Xenografts in nude mice
Animal experiments were approved by the Administrative Panel on Laboratory Animal Care at Stanford University. Nude mice (ATHYMIC NU/NU; Harlan Sprague-Dawley, Indianapolis, IN) at age 4-6 weeks (body weight of 18 to 25 g) were used. Mice were injected subcutaneously at the dorsal region with 5 × 106 viable Huh7 cells. After two weeks, when tumors reached approximately 0.4-0.5 cm in diameter, mice were randomized into four groups (n = 5 each) to be intratumorally injected with (1). PBS control (100 μl, once weekly); (2). purified sFZD7 (dose:12.5 mg/kg; volume: 100 μl; once weekly); (3). Doxil (dose: 2.5 mg/kg; volume: 100 μl; once weekly); or (4). sFZD7 (dose: 12.5 mg/kg; volume: 100 μl; once weekly) plus Doxil (dose: 2.5 mg/kg; volume: 100 μl; once weekly). Doxil is a liposomal formulation of doxorubicin for intravenous use. Intratumor administration was chosen to mimic the clinically used treatment method of chemoembolization, which delivers cytotoxic drugs directly to the HCC tumor for greater efficacy and reduced toxicity. Tumor size was measured with digital calipers every three days and was calculated using the formula π/6 × larger diameter × [smaller diameter]2. Mice in the PBS group were sacrificed after 14 days, whereas mice in other treatment groups were sacrificed after 17 days of treatment. Tumor tissues were harvested for immunohistochemistry as described below, and for TUNEL staining using the ApopTag Peroxidase in Situ Oligo Ligation Apoptosis Detection Kit (Chemicon International, Temecula, CA) according to the manufacturer's protocol.
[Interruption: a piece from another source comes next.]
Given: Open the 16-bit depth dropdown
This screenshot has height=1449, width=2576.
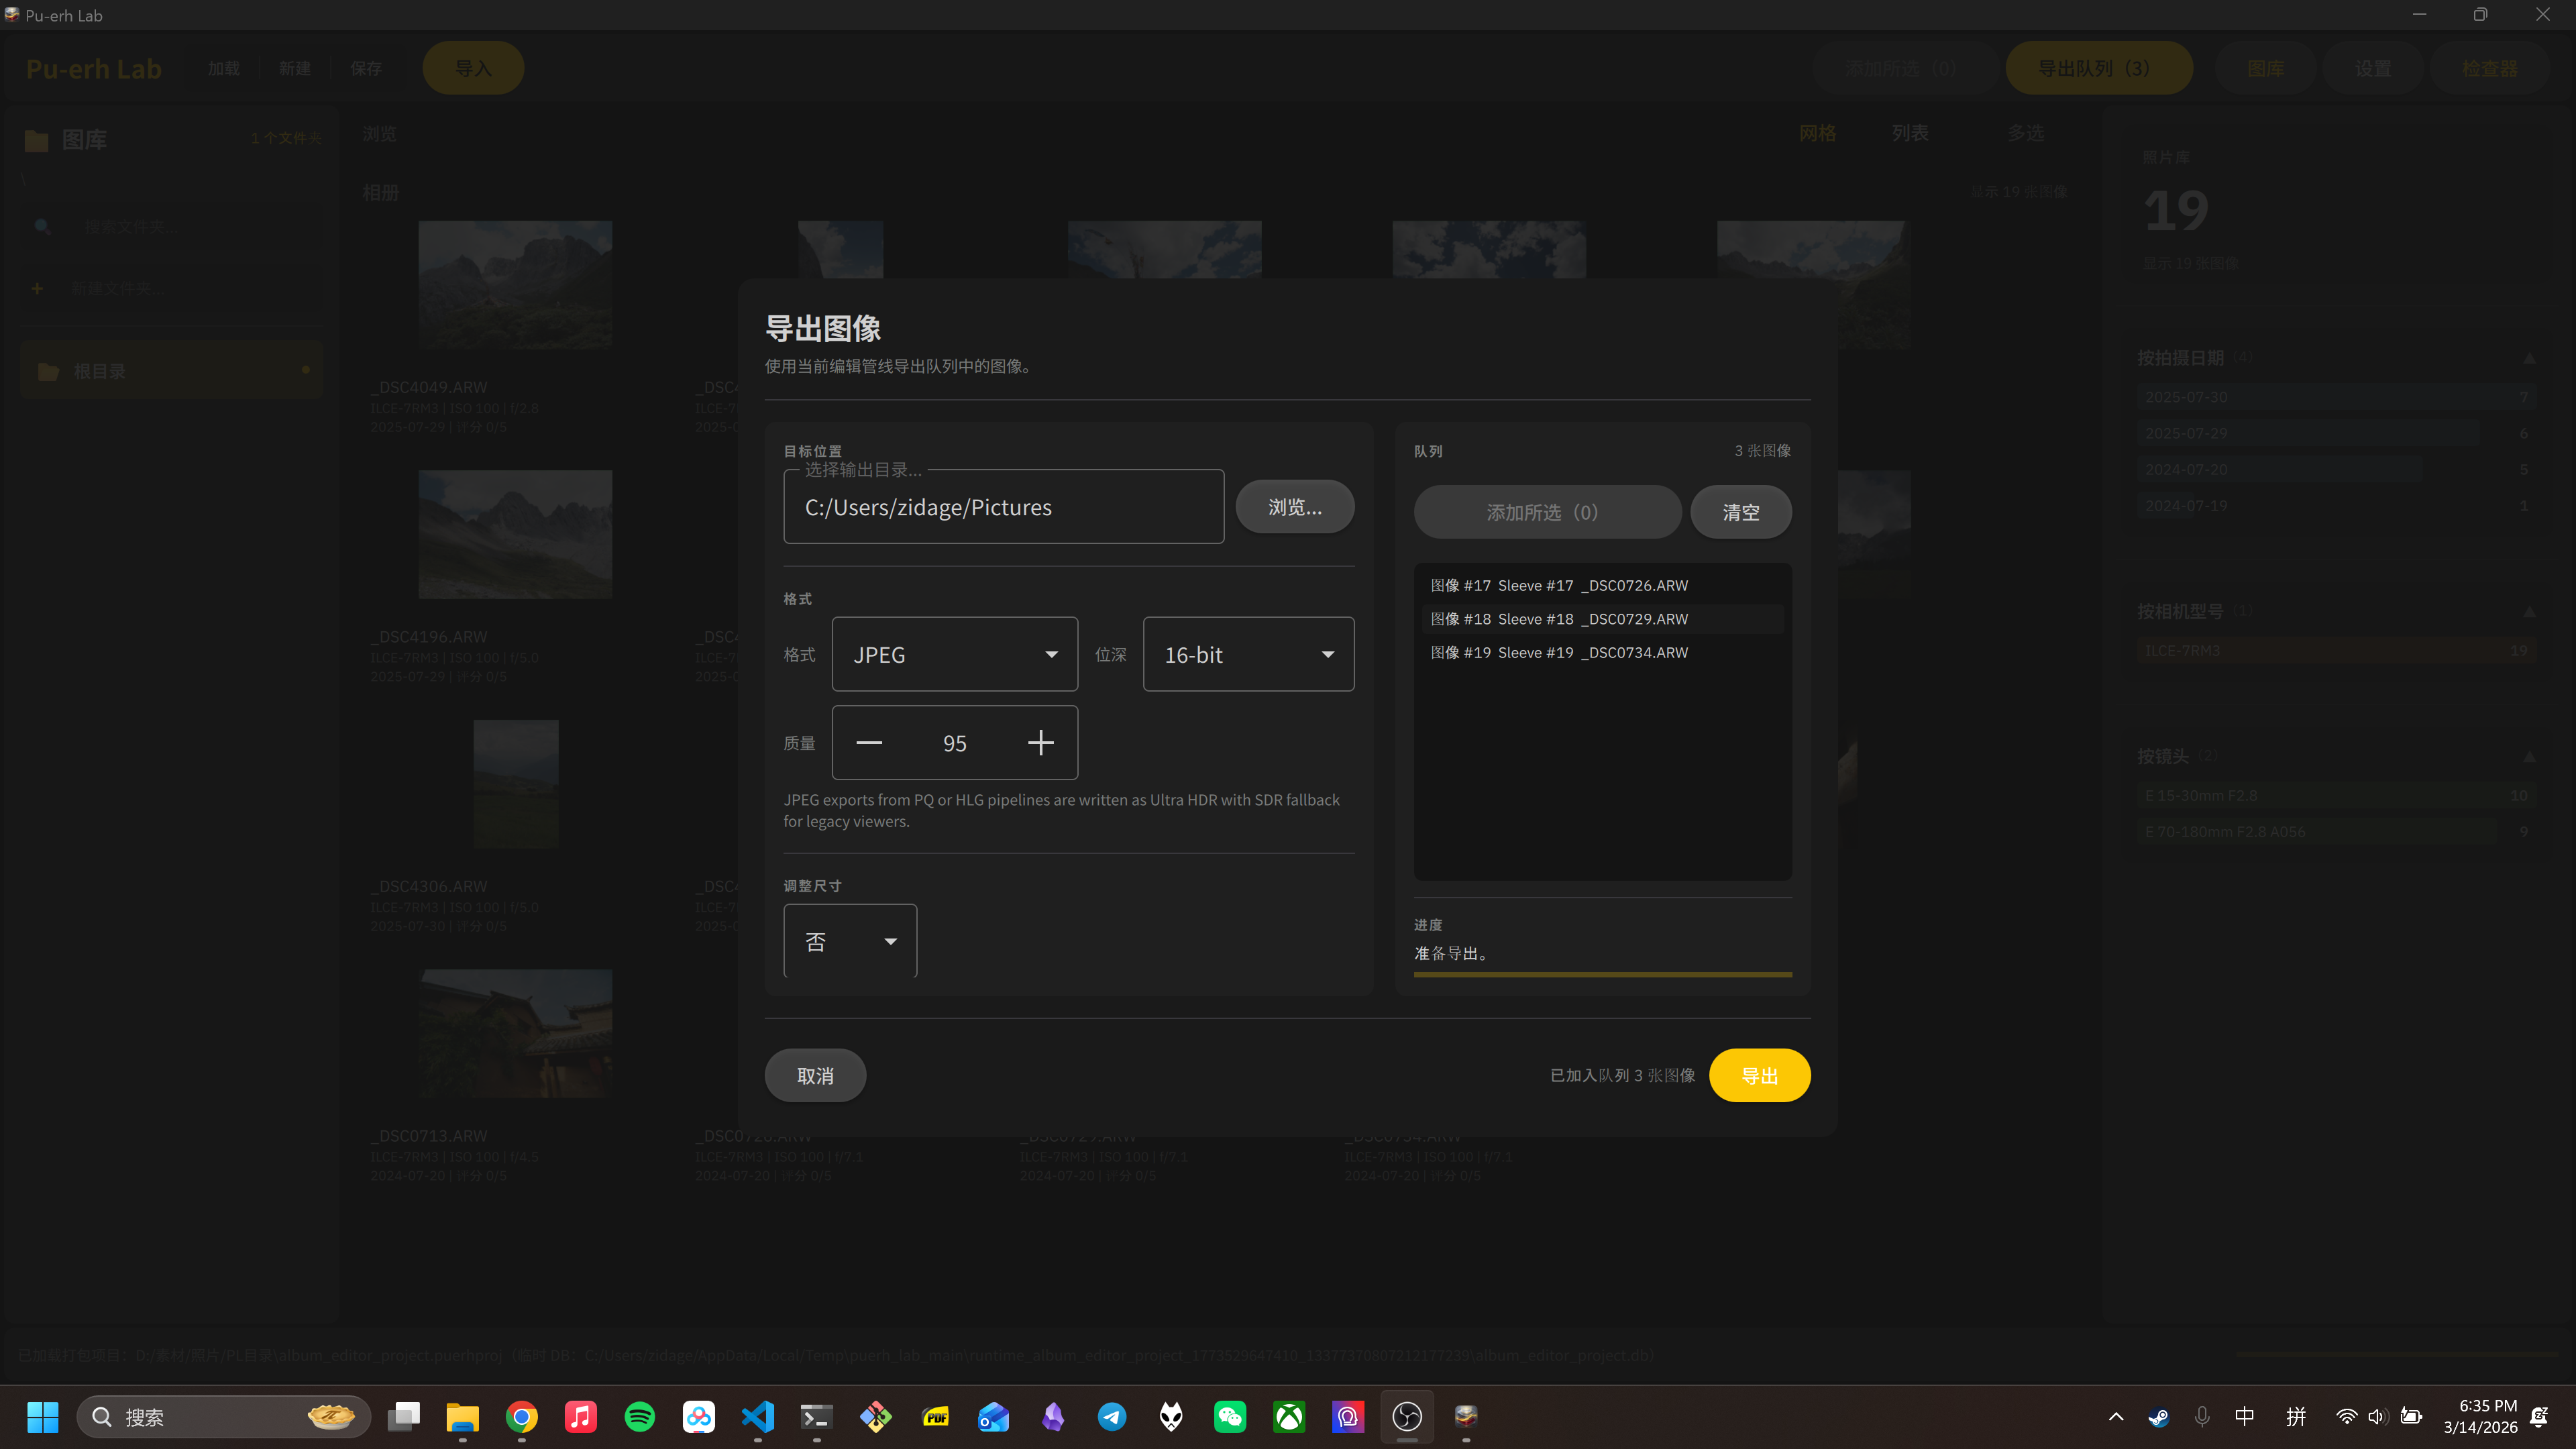Looking at the screenshot, I should 1247,654.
We assessed the percentage of cells that stained positively with brown nuclei in five randomly selected areas of 100 cells per area. Western blot was used to quantify the protein levels of c-Myc, cyclin D1, or survivin in tumor xenografts of two mice in each group. The antibodies used were: HRP-conjugated anti c-Myc (1:1000, Cat. No. ab62928, Abcam, Cambridge, MA), biotin-conjugated anti-cyclin D1 (1:1000, Cat. No. MS-210-B0, Thermo Scientific, Fremont, CA), HRP-conjugated anti-survivin (1:1000, Cat. No. NB500-201H, Novas Biologicals, Littleton, CO), HRP-conjugated β-actin (1:10000, Cat. No. A3854, Sigma-Aldrich, St. Louis, MO), and secondary antibodies (anti-biotin) conjugated with HRP (1:1000, Cat. No. Ab19221-1, Abcam, Cambridge, MA). Western blots were analyzed by ImageJ software, and signal intensities normalized to β-actin.
Immunoperoxidase staining of tumor xenografts was performed on formalin-fixed 4-μm tissue section. Briefly, sections were incubated with monoclonal mouse anti-human c-Myc (1:200, Cat. No. 551101, BD Pharmingen, San Diego, CA), cyclin D1 (1:250, Cat. No. ab6152, Abcam, Cambridge, MA), or survivin (1:500, Cat. No. NB500-201H, Novas Biologicals, Littleton, CO) and then washed with PBS. Subsequent procedures were performed using Dakocytomation Envision System-HRP mouse system (Dako, Carpinteria, CA) according to the manufacturer's protocol.
Statistical significance was determined by the independent-sample T-test using the computer SPSS software (version 10.0; SPSS, Chicago, IL). P values less than 0.05 were considered statistically significant.